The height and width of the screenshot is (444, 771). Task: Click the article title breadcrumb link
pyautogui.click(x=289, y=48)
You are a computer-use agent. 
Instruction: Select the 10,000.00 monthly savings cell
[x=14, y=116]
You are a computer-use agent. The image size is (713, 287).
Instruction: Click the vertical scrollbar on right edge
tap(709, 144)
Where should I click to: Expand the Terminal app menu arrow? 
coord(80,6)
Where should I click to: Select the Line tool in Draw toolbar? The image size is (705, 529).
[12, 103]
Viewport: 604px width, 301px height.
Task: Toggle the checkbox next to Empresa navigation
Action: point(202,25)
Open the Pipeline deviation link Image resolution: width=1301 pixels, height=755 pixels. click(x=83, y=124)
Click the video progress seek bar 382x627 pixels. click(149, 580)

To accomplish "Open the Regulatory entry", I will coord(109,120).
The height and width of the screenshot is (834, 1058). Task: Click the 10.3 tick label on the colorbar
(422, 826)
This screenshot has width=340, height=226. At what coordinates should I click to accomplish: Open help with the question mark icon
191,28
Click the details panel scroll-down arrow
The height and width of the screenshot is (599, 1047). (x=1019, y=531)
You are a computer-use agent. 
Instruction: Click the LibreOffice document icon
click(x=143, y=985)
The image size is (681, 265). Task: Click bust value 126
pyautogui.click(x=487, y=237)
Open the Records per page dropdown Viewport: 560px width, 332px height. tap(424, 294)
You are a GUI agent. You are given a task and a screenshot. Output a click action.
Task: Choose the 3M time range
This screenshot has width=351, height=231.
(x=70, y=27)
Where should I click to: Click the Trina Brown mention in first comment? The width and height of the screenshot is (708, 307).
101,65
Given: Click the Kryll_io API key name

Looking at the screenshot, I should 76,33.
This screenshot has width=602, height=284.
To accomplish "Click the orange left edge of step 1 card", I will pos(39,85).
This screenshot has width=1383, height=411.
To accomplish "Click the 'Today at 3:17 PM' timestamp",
----------
▶ [WORK ITEM]: Go to the line with "This screenshot has width=351, height=231." in the entries above and repeat every line from there through the line with "This screenshot has width=602, height=284.", exactly and with no other text.

▶ [SOLUTION TO THIS EXERCISE]:
This screenshot has width=351, height=231.
(x=70, y=27)
Where should I click to: Click the Trina Brown mention in first comment? The width and height of the screenshot is (708, 307).
101,65
Given: Click the Kryll_io API key name

Looking at the screenshot, I should 76,33.
This screenshot has width=602, height=284.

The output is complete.